• DAMOCLES, NATOU NDONG

    [book] Damoclès ∞ Review

    F I C H E   D U   L I V R E

    Titre : Damoclès
    Auteur : Fatou Ndong
    Nombre de pages : 267 pages
    Genre : Roman sur la ségrégation
    Éditeur : Anyway, 2016

    S Y N O P S I S

      Madelyn Johnson, jeune afro-américaine de 17 ans pleine de vie, va malgré elle apprendre que tous les « blancs » ne sont pas tolérants face aux gens de « couleur ». Nous découvrirons l’évolution du racisme à travers les années avec les combats de Malcom X et Martin Luther King. Une histoire poignante qui vous poussera à réfléchir sur le racisme qui est malheureusement toujours présent de nos jours.

    (c) AMAZON

    M Y   I M P R E S S I O N (attention spoilers)

      On se retrouve aujourd’hui pour une nouvelle critique littéraire (oui, je sais, j’ai beaucoup de retard. J’ai d’ailleurs écrit beaucoup d’articles, mais je dois les relire pour l’orthographe avant de les poster et j’ai la flemme -_-). Je vais donc vous parler d’un roman qui m’a été donné de lire grâce à un partenariat littéraire avec Livraddict et je remercie l’auteur qui m’a envoyé son ebook.

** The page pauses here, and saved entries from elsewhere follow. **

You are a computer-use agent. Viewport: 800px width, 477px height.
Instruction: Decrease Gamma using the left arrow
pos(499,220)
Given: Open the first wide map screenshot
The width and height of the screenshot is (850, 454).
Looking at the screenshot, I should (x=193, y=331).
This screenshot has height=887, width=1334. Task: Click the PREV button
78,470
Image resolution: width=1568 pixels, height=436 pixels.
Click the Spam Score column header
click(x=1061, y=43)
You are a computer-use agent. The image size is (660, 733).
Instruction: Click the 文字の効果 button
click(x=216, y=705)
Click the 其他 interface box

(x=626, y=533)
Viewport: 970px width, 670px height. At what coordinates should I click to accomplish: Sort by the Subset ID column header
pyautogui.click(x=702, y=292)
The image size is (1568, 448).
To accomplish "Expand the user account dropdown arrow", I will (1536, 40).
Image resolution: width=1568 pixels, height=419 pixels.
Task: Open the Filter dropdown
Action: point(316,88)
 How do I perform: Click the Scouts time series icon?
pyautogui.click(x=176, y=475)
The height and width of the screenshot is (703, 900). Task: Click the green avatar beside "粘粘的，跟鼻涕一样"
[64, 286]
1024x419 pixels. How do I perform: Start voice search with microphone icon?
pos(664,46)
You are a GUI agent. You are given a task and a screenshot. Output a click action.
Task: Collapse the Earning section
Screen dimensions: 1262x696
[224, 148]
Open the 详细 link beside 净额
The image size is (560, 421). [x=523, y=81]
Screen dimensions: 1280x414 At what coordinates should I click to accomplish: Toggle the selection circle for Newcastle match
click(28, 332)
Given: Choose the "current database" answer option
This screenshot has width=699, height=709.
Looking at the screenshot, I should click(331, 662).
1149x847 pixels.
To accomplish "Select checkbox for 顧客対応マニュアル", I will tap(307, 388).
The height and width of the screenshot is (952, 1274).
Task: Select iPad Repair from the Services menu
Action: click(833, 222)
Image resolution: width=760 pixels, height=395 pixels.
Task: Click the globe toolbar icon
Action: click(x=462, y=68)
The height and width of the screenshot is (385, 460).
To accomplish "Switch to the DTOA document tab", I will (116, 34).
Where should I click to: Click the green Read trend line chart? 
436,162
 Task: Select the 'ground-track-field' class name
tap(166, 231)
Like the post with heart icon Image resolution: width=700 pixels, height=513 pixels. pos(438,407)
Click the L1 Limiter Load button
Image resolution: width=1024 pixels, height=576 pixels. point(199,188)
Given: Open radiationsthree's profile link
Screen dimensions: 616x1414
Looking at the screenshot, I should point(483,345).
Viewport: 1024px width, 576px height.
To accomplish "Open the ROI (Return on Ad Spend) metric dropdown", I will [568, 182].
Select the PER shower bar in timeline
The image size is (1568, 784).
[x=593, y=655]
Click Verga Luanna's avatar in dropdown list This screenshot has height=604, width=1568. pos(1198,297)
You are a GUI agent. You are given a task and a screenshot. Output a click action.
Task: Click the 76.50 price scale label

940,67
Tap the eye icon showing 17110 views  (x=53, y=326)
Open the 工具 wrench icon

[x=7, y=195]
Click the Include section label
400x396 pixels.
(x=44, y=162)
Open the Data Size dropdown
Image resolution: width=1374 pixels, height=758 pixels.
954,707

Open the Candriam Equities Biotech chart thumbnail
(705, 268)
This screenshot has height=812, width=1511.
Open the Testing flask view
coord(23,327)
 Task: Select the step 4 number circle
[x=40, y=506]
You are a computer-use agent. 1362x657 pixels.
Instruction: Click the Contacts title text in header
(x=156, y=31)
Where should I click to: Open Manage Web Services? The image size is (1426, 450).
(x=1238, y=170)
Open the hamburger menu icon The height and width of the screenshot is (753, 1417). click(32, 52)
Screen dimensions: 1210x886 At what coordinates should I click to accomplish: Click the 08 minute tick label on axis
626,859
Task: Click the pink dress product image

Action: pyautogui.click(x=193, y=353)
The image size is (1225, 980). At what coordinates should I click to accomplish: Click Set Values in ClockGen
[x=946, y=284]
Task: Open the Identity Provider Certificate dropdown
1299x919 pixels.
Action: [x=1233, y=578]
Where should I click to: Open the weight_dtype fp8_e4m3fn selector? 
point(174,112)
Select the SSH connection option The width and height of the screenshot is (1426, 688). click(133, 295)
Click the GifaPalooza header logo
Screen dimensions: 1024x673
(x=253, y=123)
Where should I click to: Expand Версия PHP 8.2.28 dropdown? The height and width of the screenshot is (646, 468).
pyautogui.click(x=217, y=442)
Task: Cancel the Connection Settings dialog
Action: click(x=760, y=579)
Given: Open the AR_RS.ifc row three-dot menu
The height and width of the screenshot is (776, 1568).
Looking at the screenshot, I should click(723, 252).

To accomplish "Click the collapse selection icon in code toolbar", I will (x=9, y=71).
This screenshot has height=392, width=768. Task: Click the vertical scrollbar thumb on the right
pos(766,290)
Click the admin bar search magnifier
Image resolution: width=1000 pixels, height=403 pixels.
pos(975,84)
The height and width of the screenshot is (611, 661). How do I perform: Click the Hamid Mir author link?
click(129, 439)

       Alors, par où commencer… Déjà, je trouve que la couverture du livre n’est pas du tout attirante. Si je peux comprendre les raisons qui ont poussé à faire ce choix, il faut néanmoins admettre qu’il n’attire pas du tout le regard. Si j’étais sur Amazon à la recherche d’un roman à lire, je ne me serais jamais arrêtée sur cette couverture tellement elle est terne et fait peu professionnel. D’un point de vue strictement marketing, je pense que cette couverture est à retravailler (choisir de meilleures polices qui fassent moins « cheap » et « auto-édité », une photo plus réaliste avec des couleurs qui poussent le lecteur à s’arrêter pour lire le synopsis – car ce dernier est vraiment intéressant, mais je pense qu’on juge très souvent le livre à sa couverture à l’heure actuelle vu la multitude des romans qui sont à notre disposition).

    - Je rêve ou ce nègre me traite de menteur ? explosa James.
    La réponse eut le même effet sur le policier. Mais finalement, que pouvait-il dire ? Les deux réponses lui valaient de toute façon le même traitement. S'il affirmait que ce dont James l'accusait était vrai, il risquait sa vie et s'il répondait par la négative, cela signifierait qu'il le traitait de menteur et il risquait la même chose. L'agent jeta un oeil derrière lui, [...] Il décida qu'il valait mieux ranger sa matraque à sa place car trop de monde regardait.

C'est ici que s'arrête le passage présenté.